Naar het oordeel van het hof komt verdachte ook een beroep op vrijwillige terugtred toe en hij zal daarom worden ontslagen van alle rechtsvervolging.
BESLISSING
Het hof:
Vernietigt het vonnis waarvan beroep en doet opnieuw recht:
Verklaart zoals hiervoor overwogen bewezen dat verdachte het tenlastegelegde heeft begaan.
Verklaart niet bewezen hetgeen verdachte meer of anders is tenlastegelegd dan hierboven is bewezenverklaard en spreekt verdachte daarvan vrij.

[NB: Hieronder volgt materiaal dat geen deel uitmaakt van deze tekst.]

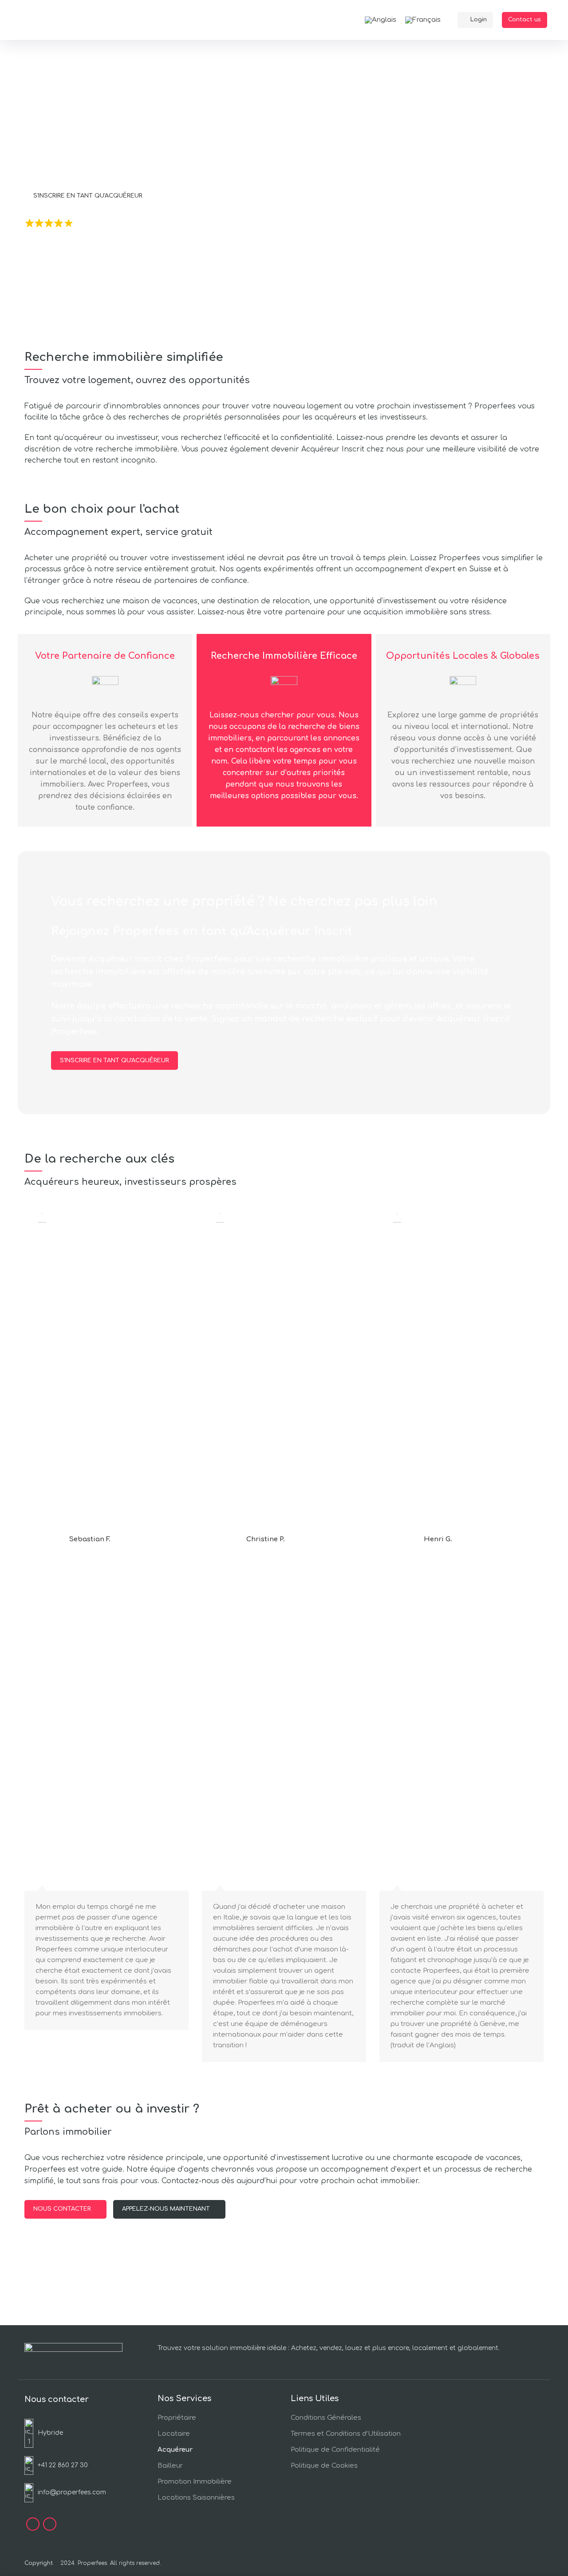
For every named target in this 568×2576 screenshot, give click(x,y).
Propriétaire (177, 2418)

Verklaart het bewezenverklaarde niet strafbaar en ontslaat verdachte te dier zake van alle rechtsvervolging.
Aldus gewezen door
mr H. Abbink, voorzitter,
mr A.G. Coumans en mr B.W.M. Hendriks, raadsheren,
in tegenwoordigheid van mr B.P. Snijder, griffier,
en op 20 september 2010 ter openbare terechtzitting uitgesproken.